Northern Ireland

Northern Ireland Electricity in warning over stormy weather

Power line down
Image caption Northern Ireland Electricity has warned of possible disruption to the power network

Northern Ireland Electricity (NIE) has warned of possible damage to the electricity network, as wind gusts of more than 70mph are forecast.

It is expected to be wet and windy later, with the possibility of flooding in places from heavy rain and melting snow.

The strongest winds are expected to be along the east coast, especially County Down.

Meanwhile, a Status Red alert has been issued in the Republic of Ireland.

This is for coastal and mountain areas of Donegal, Sligo, Mayo, Galway, Clare, Limerick, Kerry, Leitrim and Cork.

The meteorological service, Met Éireann says that wind gusts of 130-150km/hr are possible in exposed areas until midday on Thursday.

The Republic of Ireland's department of education has advised schools in affected areas to consider remaining shut on Thursday.

The National Emergency Committee in the Republic has advised people living on the west coast to avoid any unnecessary travel, watch out for fallen cables and to check on neighbours.

More than 2,200 homes in the country were without power just after midnight.

Dublin Airport has reported some delays to flights.

NIE has warned of a possibility of damage to the electricity network, especially in exposed and coastal locations.

It says it has initiated an escalation plan and has emergency crews, engineers and call handlers on stand-by.
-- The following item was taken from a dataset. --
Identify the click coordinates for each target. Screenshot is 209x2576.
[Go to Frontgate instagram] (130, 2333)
It has reminded customers that if they do lose electricity supplies they should contact the NIE Customer Helpline on 03457 643 643 or report the fault online.


Julia Carson, NIE Communications Manager, said: "If there is any damage to our network from severe weather, our emergency crews will be in position to get customers back on supply as quickly as possible, consistent with safety, and we will keep customers regularly updated and informed.
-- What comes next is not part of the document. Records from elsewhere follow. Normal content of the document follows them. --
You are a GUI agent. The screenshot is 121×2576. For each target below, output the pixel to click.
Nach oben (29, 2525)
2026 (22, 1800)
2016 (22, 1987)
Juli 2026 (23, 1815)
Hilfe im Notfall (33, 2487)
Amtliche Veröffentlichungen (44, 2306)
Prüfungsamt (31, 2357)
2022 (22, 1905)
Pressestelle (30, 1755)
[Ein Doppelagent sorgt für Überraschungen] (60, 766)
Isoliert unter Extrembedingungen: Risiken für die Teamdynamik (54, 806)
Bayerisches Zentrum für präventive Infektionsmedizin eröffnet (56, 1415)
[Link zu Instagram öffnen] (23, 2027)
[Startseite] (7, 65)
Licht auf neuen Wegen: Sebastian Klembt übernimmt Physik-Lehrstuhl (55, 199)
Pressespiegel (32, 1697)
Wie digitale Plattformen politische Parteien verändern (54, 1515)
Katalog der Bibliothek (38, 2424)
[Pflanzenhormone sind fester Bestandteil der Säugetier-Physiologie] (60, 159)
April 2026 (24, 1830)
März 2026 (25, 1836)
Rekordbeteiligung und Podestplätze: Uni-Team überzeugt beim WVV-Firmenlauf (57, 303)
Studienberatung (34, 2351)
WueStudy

"We are particularly keen to stress our safety message to stay well away from broken power lines or electricity poles and report any damage immediately. If you are without power, make sure you take a few simple precautions to keep you and your family safe."

Trafficwatch Northern Ireland reported on Wednesday that the Hall Road/Donaghcloney Road, in Lurgan, County Armagh, was closed due to a tree that was in a dangerous position.
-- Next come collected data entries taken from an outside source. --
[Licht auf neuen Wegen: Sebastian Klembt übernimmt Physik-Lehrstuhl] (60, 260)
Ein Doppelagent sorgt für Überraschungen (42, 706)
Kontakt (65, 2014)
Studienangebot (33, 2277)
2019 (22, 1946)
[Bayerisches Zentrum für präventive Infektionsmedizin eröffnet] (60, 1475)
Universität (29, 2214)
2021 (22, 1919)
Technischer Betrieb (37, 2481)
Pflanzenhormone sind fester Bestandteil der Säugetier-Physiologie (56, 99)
Belfast City Council tweeted that it had closed Victoria Park because of the weather and that it will be closed for part of Thursday morning.

The adverse weather has led to a number of ferry cancellations.

BBC Northern Ireland weather presenter Cecilia Daly said that it would be wet and windy later with "snow initially in places slowly but surely turning to rain".

With a slight thaw, there is the possibility of flooding in places from heavy rain and melting snow.

The strongest winds are along the east coast especially in County Down with the possibility of trees coming down.

Overnight, rain is expected to clear and the strongest winds are forecast for the north and north-west with gusts of up to 70mph and possibly 80mph forecast by Thursday morning. It is expected to be colder again, with wintry showers.

It is forecast to be very windy and stormy on Thursday especially in the morning with the possibility of damage to trees, power lines and travel disruption.

The wind warning in Northern Ireland is valid until 23:50 GMT on Thursday, with the Met Office providing updates.